Structure and Environment
GOAT is a technically spoken a WebGIS-application. The architecture of GOAT involves various software including a number of libraries and programming languages. The efficient interaction of software in GOAT is made possible by the popular classical server-client architecture of the web. Just like many applications today, GOAT has a database that allows efficient storage and organization of information. Information can therefore be accessed, managed and updated appropriately. As database PostgreSQL is used and the spatial extension PostGIS. Both together act as core of the application.
Additionally, the underlying database allows ,with the help of the extension pgRouting, for routing and calculation of the isochrones. Most spatial operations in GOAT are done in Spatial SQL with the procedural programming language Pl/pgSQL and Python as Pl/Python. Geoserver is used for sharing geospatial data with the web. The geoserver further communicates directly with the database and serves this data to the web. This is done with the standardized services WFS, WFS-T and WMS. Geoserver runs with Tomcat inside a Docker containers. In instances where more customizable interaction with the geospatial data is required, a NodeJS server is used.

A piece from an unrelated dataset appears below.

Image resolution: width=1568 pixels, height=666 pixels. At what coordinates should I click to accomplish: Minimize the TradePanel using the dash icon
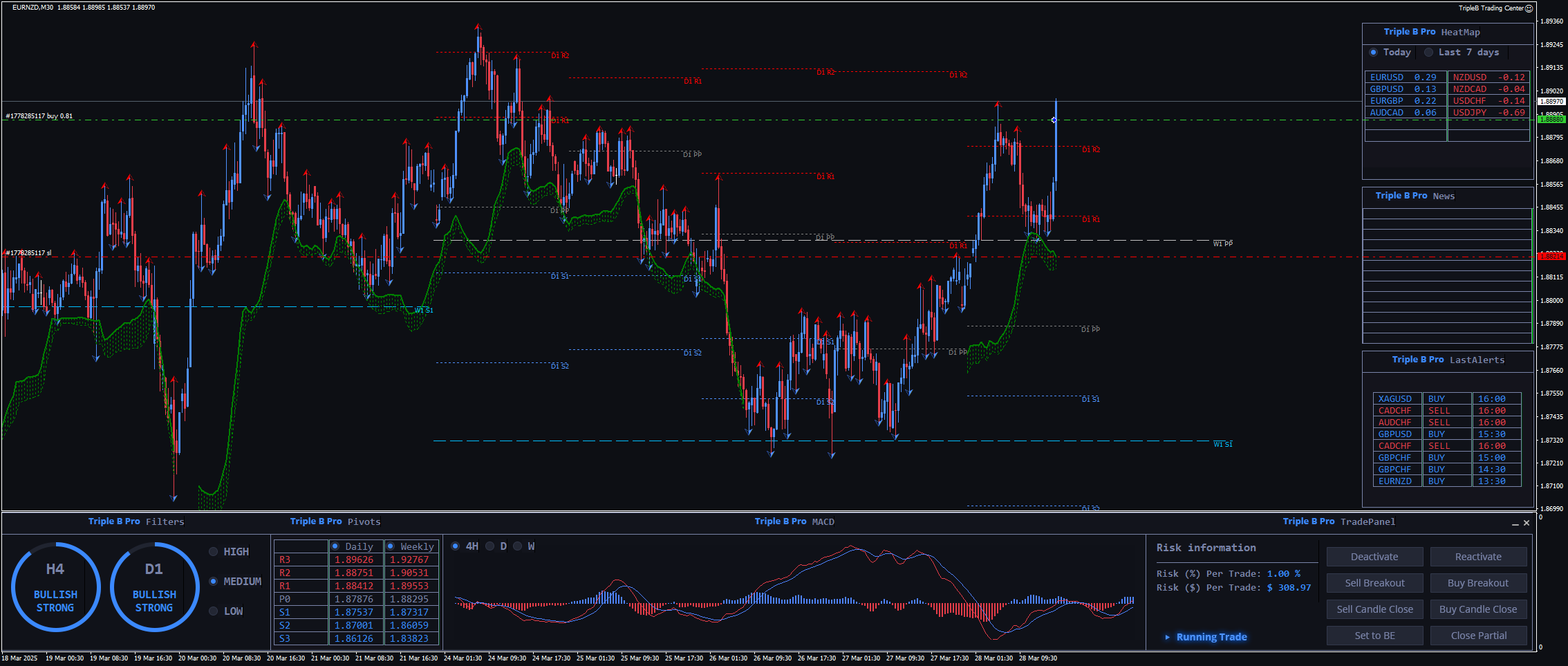[1515, 524]
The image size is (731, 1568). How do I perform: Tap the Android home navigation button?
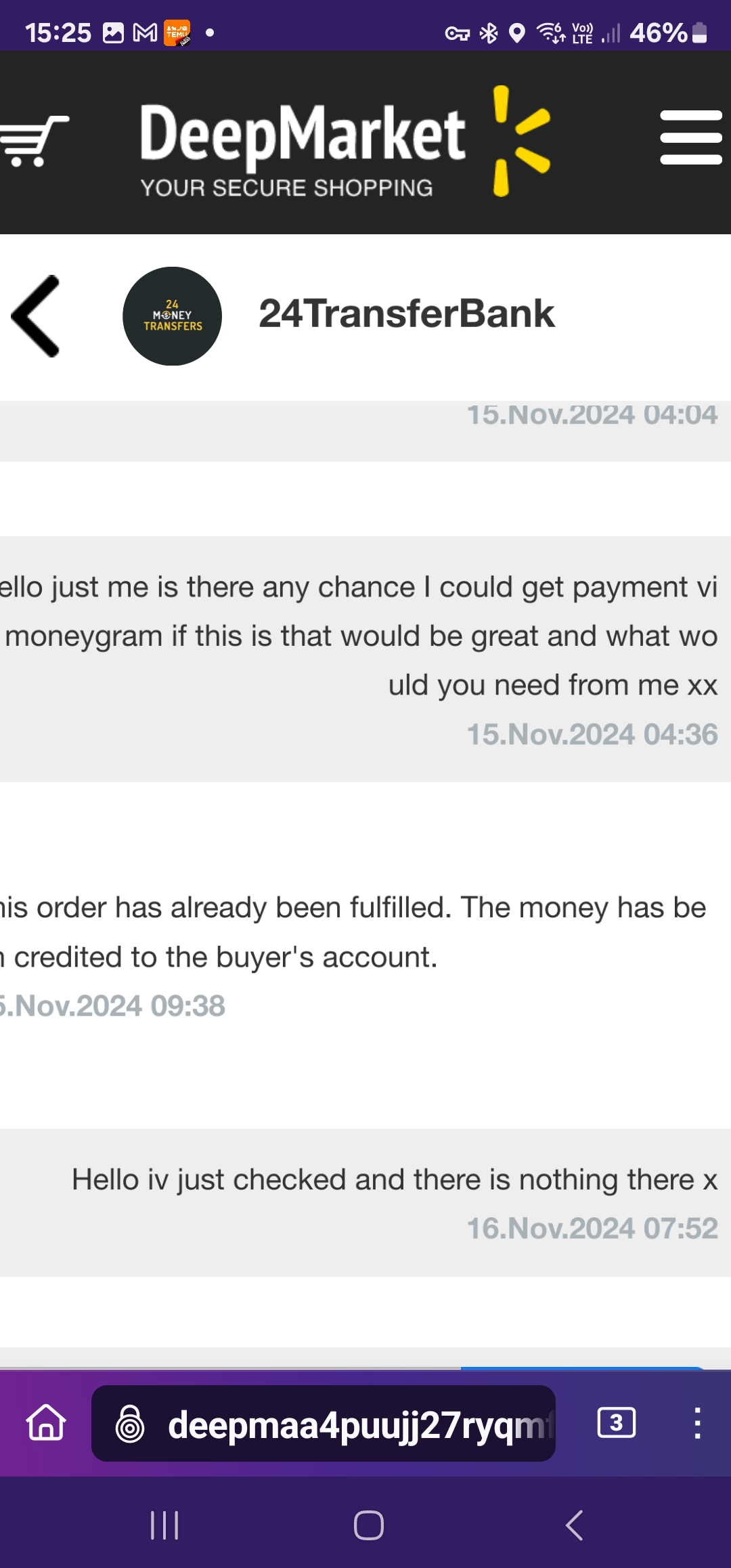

GOAT can practically use all sorts of data, however, the current data operation technique focuses on the use of OpenStreetMap (OSM) data. OSM was used as the main source of data since it is the most widely known open geospatial data source. OSM is also a standardized data schema with ubiquitous availability. The automatic setup already supports custom landuse and population data hence other types of data can be effectively inserted into the database.
A combination of SQL and Python scripts are used for the preparation of data. Besides the extraction of POIS, public transport stop and landuse, the setup also allows for disaggregation of population data with the use of administrative, landuse and OSM data. During the disaggregation operation, GOAT can process administrative data in varying resolutions. Generally, the better the OSM building data and the administrative data, the better the result of the disaggregation. OSM is an open geospatial dataset hence the quality of data and analyses depend on the activity of the local OSM community. Consequently, this allows and invites every person and entity interested in using tools like GOAT to improve the local OSM-data.